Tapi cara ini tentu saja tidak efisien, kendati efektif. Biayanya terlalu besar menyebar banyak polisi di sepanjang lintasan transjakarta sebanyak 13 koridor itu.
Jadi, pemasangan kamera itu sudah oke banget.
Lalu, pelajaran apa yang kita petik dari kebijakan memasang kamera di pintu jalur transjakarta ini?
Kebijakan memasang kamera ini mengingatkan kembali watak manusia Indonesia yang sudah kita kenal sejak dulu: memiliki mental terobos. Ilmuwan yang menyebut manusia Indonesia memiliki mental terobos adalah Koentjaraningrat di bukunya Manusia dan Kebudayaan di Indonesia. Hal yang sama diungkapkan lagi oleh Mochtar Lubis dalam buku Manusia Indonesia.
Mental terobos bukan sebuah pujian, tapi mental yang buruk.

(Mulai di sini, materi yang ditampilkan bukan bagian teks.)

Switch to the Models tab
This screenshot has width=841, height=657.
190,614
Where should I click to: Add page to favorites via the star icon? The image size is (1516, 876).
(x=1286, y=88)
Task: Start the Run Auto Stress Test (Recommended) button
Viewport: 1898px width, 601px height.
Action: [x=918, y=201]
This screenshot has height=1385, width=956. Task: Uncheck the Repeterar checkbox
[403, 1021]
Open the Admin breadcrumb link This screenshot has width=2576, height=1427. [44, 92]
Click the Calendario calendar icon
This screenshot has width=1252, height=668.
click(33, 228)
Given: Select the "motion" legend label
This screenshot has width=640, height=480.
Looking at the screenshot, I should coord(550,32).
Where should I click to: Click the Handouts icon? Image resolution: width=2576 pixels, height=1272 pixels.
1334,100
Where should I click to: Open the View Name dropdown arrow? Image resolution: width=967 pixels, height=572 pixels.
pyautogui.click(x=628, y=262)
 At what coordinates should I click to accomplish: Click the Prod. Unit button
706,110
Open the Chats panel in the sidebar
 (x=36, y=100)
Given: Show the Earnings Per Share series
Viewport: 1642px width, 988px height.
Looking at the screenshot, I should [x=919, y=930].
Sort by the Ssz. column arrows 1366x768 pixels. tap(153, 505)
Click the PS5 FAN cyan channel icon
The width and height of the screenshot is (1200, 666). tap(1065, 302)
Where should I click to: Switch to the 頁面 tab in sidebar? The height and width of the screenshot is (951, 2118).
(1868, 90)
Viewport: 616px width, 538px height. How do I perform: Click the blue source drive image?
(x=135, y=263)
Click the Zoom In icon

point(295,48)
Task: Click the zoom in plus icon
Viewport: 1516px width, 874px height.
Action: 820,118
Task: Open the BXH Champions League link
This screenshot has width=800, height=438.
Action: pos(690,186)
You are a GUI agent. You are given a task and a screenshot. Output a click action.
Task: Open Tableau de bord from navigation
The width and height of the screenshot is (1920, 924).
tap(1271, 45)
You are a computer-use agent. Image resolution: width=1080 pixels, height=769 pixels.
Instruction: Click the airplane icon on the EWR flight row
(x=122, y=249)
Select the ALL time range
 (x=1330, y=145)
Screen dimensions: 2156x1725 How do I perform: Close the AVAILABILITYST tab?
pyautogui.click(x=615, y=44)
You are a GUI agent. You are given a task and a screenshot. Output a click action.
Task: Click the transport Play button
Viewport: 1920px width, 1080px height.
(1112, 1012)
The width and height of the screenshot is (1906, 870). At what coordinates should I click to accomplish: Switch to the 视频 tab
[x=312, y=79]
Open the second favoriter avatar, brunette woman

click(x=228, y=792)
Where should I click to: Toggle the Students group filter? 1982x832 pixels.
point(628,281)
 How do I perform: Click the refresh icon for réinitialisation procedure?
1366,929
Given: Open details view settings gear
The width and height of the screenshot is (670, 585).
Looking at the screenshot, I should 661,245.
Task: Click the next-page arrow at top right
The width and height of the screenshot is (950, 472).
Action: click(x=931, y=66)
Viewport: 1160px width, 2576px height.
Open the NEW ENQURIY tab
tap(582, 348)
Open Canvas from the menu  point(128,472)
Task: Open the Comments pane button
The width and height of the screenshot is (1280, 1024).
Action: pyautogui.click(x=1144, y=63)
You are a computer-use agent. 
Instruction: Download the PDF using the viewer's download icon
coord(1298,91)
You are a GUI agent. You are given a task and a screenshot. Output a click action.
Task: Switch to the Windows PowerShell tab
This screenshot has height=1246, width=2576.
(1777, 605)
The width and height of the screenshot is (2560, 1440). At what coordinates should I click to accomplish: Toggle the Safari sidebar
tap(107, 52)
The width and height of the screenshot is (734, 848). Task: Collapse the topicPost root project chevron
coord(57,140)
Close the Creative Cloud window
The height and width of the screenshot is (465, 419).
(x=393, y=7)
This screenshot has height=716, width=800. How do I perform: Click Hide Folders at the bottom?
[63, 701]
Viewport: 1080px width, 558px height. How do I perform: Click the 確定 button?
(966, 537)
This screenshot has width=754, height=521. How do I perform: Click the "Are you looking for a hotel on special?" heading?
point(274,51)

Perilaku manusia pemilik mental terobos ini tidak terpuji. Mereka enggan mengikuti aturan. Bagi mereka, sistem berlaku untuk orang lain, dia tidak kena sistem. Orientasi mereka adalah pada hasil dan mengabaikan bagaimana hasil itu dicapai. Melanggar hukum oke, menyikut orang boleh.
Mereka tidak peduli jika perilaku mereka merugikan orang lain atau merugikan negara. Koentjaraningrat menyeut mental orang seperti ini seperti ini sebagai penghambat pembangunan.